• Task material
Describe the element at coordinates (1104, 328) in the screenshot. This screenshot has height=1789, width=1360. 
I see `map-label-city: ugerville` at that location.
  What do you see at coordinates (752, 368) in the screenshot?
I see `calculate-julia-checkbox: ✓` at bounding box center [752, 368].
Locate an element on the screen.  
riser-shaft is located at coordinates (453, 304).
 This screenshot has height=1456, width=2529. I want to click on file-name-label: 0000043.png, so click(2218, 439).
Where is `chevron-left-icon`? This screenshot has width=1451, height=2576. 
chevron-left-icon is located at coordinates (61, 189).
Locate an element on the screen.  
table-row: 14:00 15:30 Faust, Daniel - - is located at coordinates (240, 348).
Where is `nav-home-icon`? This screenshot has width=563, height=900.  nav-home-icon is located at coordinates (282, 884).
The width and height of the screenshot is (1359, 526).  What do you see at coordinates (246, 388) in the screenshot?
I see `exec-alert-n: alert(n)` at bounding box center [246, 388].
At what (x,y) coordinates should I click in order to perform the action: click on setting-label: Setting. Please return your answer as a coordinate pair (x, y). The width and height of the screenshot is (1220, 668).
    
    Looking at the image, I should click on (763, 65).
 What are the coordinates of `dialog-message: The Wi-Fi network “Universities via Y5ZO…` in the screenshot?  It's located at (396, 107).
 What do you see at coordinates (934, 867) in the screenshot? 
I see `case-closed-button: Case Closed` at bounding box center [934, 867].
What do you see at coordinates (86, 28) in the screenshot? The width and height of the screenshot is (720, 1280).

• Work order
Copy all of the entries above word for word, keeping each line in its original order.

• Result for this exercise
Describe the element at coordinates (1104, 328) in the screenshot. This screenshot has height=1789, width=1360. 
I see `map-label-city: ugerville` at that location.
  What do you see at coordinates (752, 368) in the screenshot?
I see `calculate-julia-checkbox: ✓` at bounding box center [752, 368].
Locate an element on the screen.  
riser-shaft is located at coordinates (453, 304).
 This screenshot has height=1456, width=2529. I want to click on file-name-label: 0000043.png, so click(2218, 439).
Where is `chevron-left-icon`? This screenshot has width=1451, height=2576. 
chevron-left-icon is located at coordinates (61, 189).
Locate an element on the screen.  
table-row: 14:00 15:30 Faust, Daniel - - is located at coordinates (240, 348).
Where is `nav-home-icon`? This screenshot has width=563, height=900.  nav-home-icon is located at coordinates (282, 884).
The width and height of the screenshot is (1359, 526).  What do you see at coordinates (246, 388) in the screenshot?
I see `exec-alert-n: alert(n)` at bounding box center [246, 388].
At what (x,y) coordinates should I click in order to perform the action: click on setting-label: Setting. Please return your answer as a coordinate pair (x, y). The width and height of the screenshot is (1220, 668).
    
    Looking at the image, I should click on (763, 65).
 What are the coordinates of `dialog-message: The Wi-Fi network “Universities via Y5ZO…` in the screenshot?  It's located at (396, 107).
 What do you see at coordinates (934, 867) in the screenshot? 
I see `case-closed-button: Case Closed` at bounding box center [934, 867].
What do you see at coordinates (86, 28) in the screenshot? The width and height of the screenshot is (720, 1280).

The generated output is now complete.